A new year did little to change the market’s overall tenor as trading remained choppy. The first two trading sessions of a holiday-shortened week saw major averages swing wildly between gains and losses as investors balanced an improving outlook on inflation against concerns of faltering economic growth. Mega-cap technology and other high-growth names endured the brunt of the selling pressure.
Stocks took a decisive turn lower Thursday on strong private payroll growth and declining jobless claims, which heightened fears that the Fed would need to push interest rates higher for longer. However, stocks staged a powerful rally on Friday despite another strong job number, partly due to a deceleration in wage growth.
A solid start to the year for equities with the S&P 500, NASDAQ, and the Dow Jones Industrial all in positive territory.
Mid Cap stocks as represented by the Russell Mid Cap outperformed their small and large-cap brethren, returning 2.18%
Bonds were also positive across the board, with domestic bonds outpacing international bonds. U.S. Bonds, represented by the Bloomberg U.S. Agg Bond Index returned 1.85%, while international bonds, represented by the Bloomberg Global Aggregate Index returned 1.39%
Big Tech Stocks Fall From Glory: FAANG stocks, for the better part of the last decade, have been driving the stock market’s gains. Facebook (Meta Platforms,) Amazon, Apple, Netflix and Google (Alphabet) offered consistently strong gains year in and year out, exciting investors and reinforcing biases that there was nowhere to go for these stocks but up. That all came to a screeching halt in 2022 following the Fed’s aggressive rate hiking campaign to control inflation. Meta plunged 64% in 2022; Netflix declined 51%; the other three stocks dropped at least 27%. Together, the FAANG stocks shed more than $3 trillion in market value, helping drag the broader stock market down with them. The S&P 500 sank 19%, its worst year since the 2008 financial crisis.2
How Long for a Table: People in Tokyo will often wait 3 hours or more for a taste of the rice ball at a popular and compact eatery in Tokyo's Toshima ward, called Onigiri Bongo. The restaurant has served one of Japan's most humble foods, the onigiri, or rice ball, for some 60 years. Owner Yumiko Ukon “scoops rice from a huge pot, putting it in triangular molds and packing them with a variety of fillings — more than 50, including standards such as bonito or salmon flake, pickled plum, mustard greens and cod roe, and innovations such as pork and kimchi, and fried chicken with mayonnaise and soy sauce.” The restaurant serves between 1,200 and 1,500 onigiri every day.3
Was it Brady or Belichick: The New England Patriots lost to the Buffalo Bills 35-23 on Sunday, eliminating the Patriots from playoff contention. The Patriots will now have missed the playoffs in two of the last three seasons and representing the fourth time in 23 seasons under head coach Bill Belichick.4 While Belichick’s former quarterback of 20 years in New England Tom Brady, lead the 8-9 Tampa Bay Buccaneers to become just the sixth team in NFL history to make playoffs with a losing record.5 The only year that Brady missed the playoffs as a starting quarterback came in 2002, when the New England Patriots finished 9-7.

• **TASK INPUTS**
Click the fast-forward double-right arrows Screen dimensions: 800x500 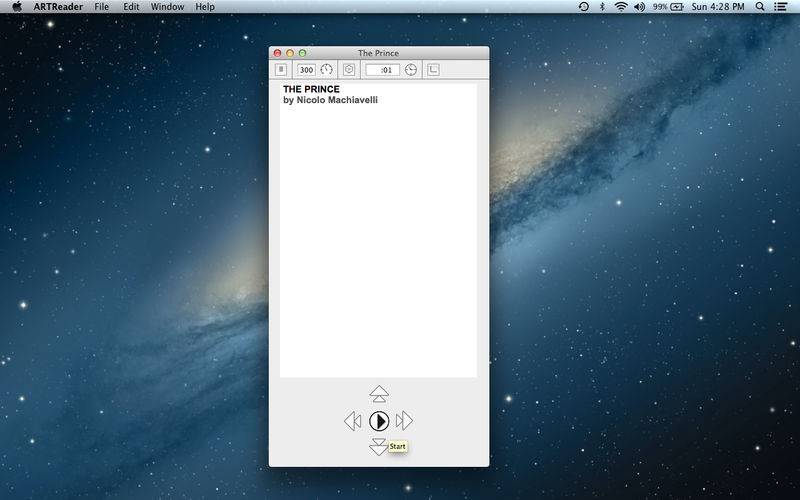click(404, 421)
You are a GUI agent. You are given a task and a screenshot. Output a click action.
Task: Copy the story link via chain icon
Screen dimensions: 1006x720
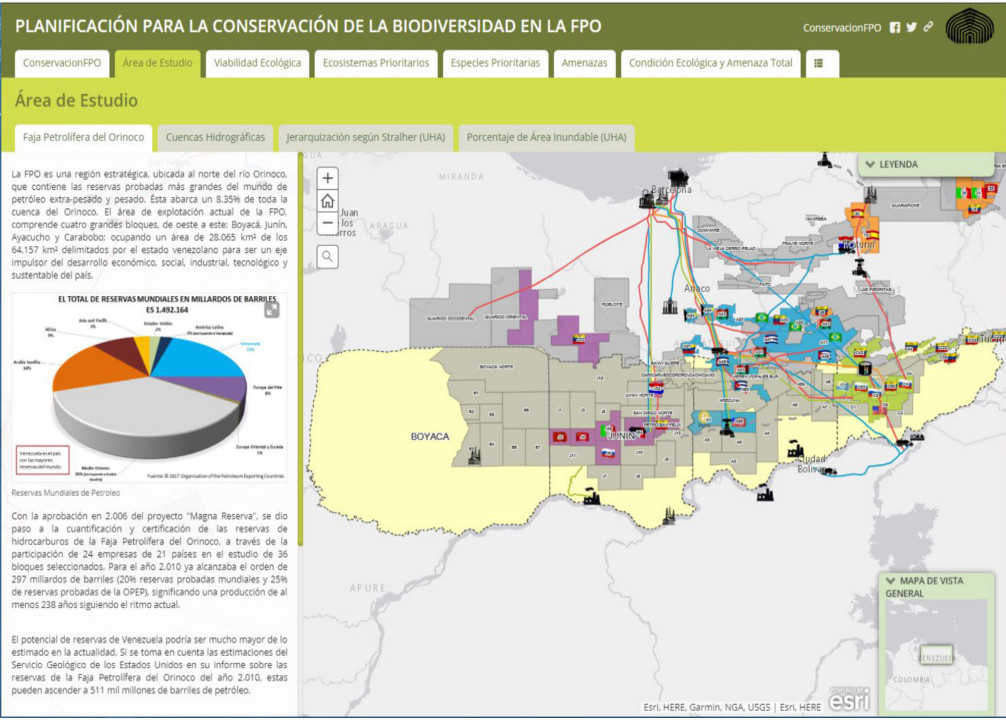929,28
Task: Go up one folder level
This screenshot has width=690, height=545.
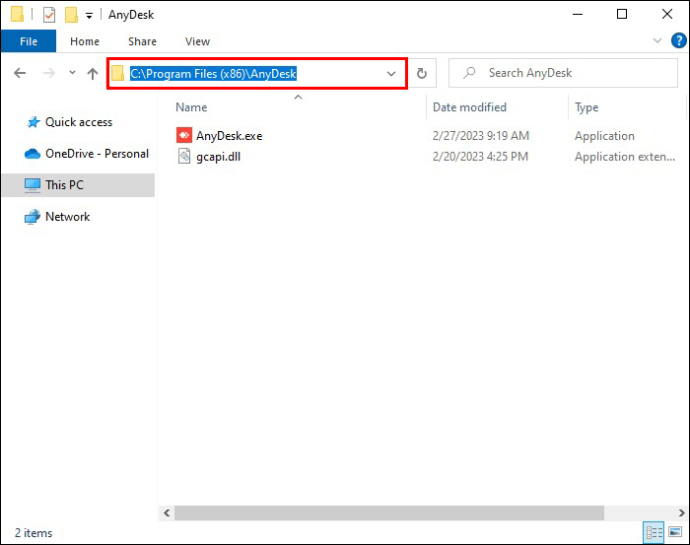Action: point(92,73)
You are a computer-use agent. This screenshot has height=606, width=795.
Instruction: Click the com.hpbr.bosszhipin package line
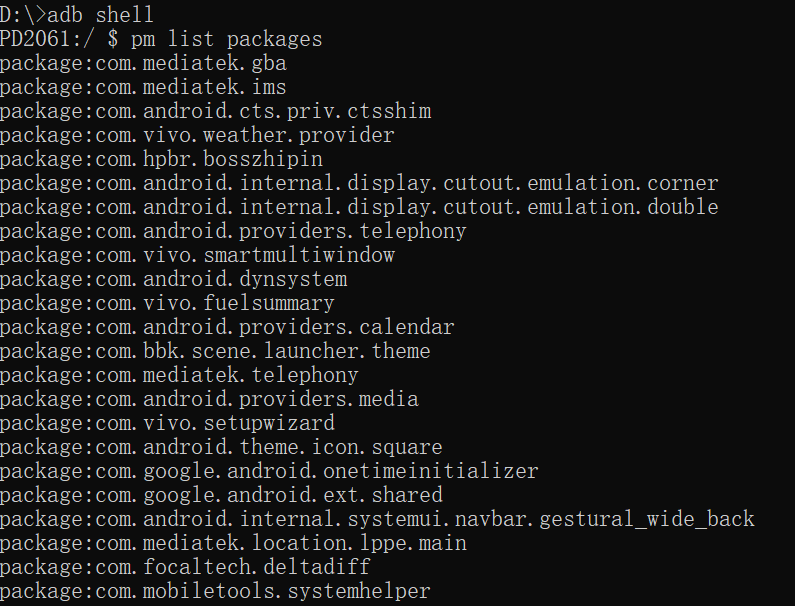pyautogui.click(x=161, y=159)
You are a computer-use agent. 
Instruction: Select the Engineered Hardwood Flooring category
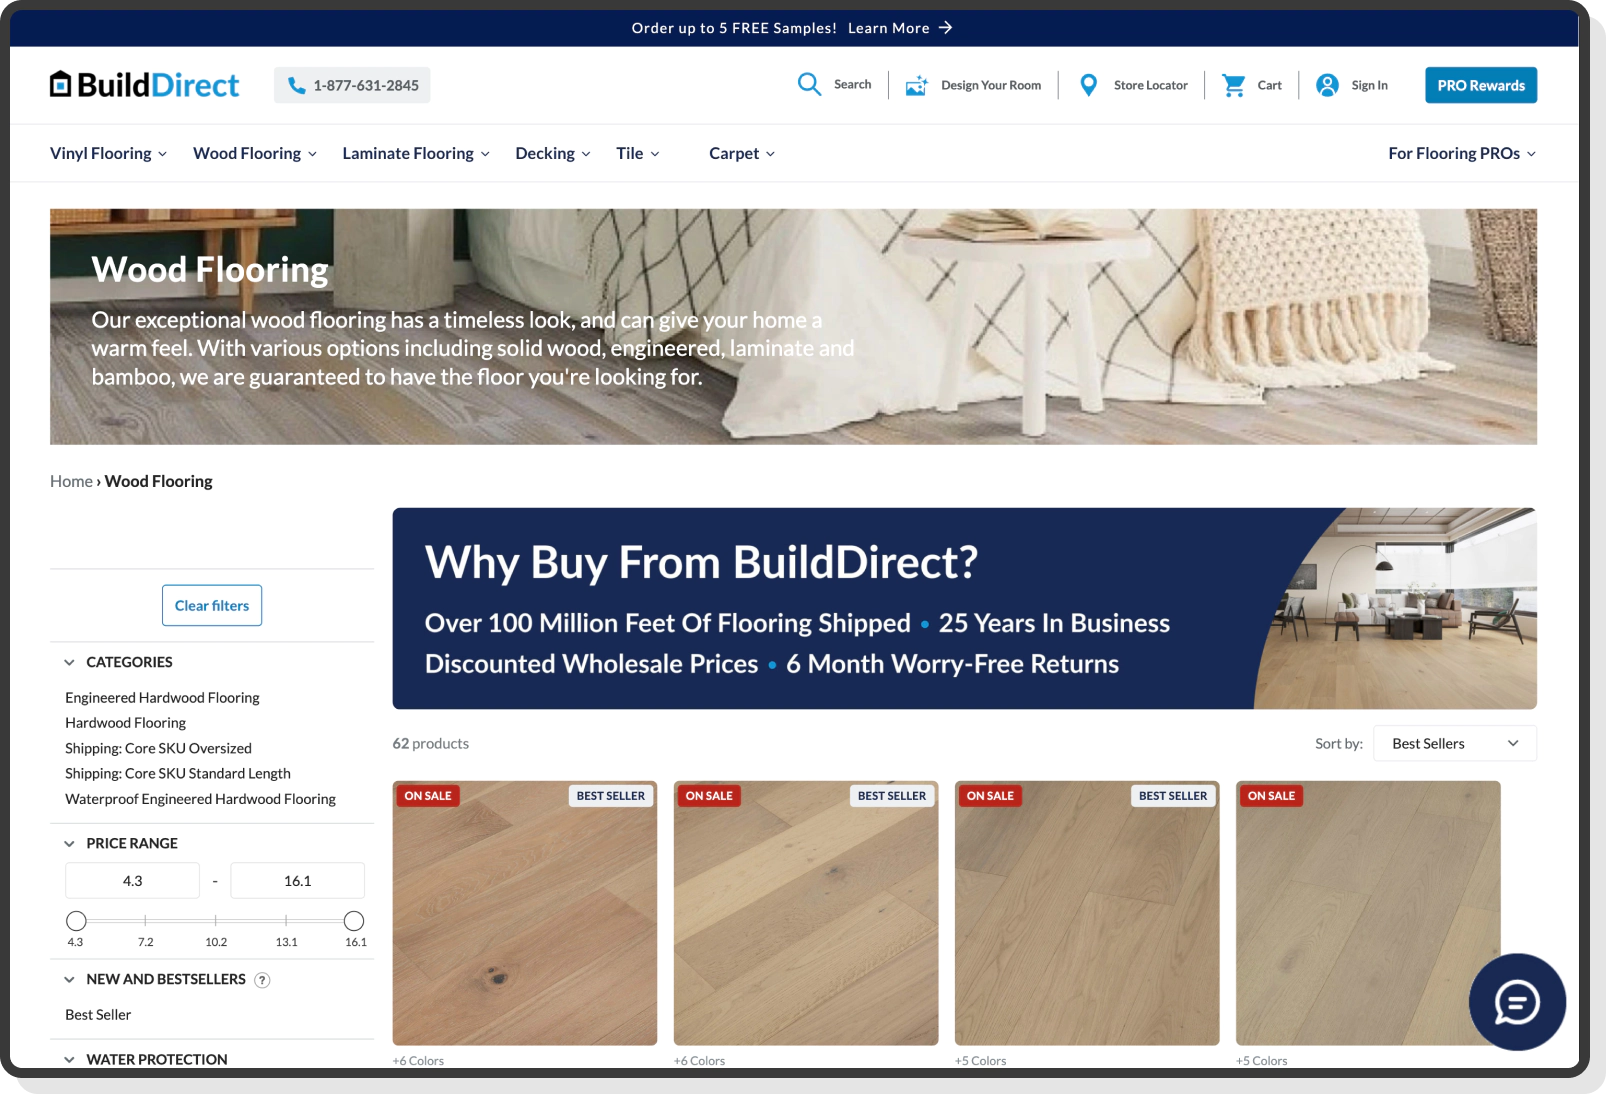pyautogui.click(x=162, y=698)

• **TASK INSTRUCTIONS**
[A] Write out the part of the market commentary starting with "Stocks took a" and going on through "in positive territory.", word for word.
[B] Repeat the rows word for word, starting with the line with "You are a GUI" and going on through the last line of the rows. Leave the pictures out.

• **ANSWERS PER TASK**
[A]
Stocks took a decisive turn lower Thursday on strong private payroll growth and declining jobless claims, which heightened fears that the Fed would need to push interest rates higher for longer. However, stocks staged a powerful rally on Friday despite another strong job number, partly due to a deceleration in wage growth.
A solid start to the year for equities with the S&P 500, NASDAQ, and the Dow Jones Industrial all in positive territory.

[B]
You are a GUI agent. You are given a task and a screenshot. Output a click action.
Task: Copy the story link via chain icon
Screen dimensions: 1006x720
929,28
Task: Go up one folder level
This screenshot has width=690, height=545.
Action: point(92,73)
You are a computer-use agent. This screenshot has height=606, width=795.
Instruction: Click the com.hpbr.bosszhipin package line
pyautogui.click(x=161, y=159)
You are a computer-use agent. 
Instruction: Select the Engineered Hardwood Flooring category
pyautogui.click(x=162, y=698)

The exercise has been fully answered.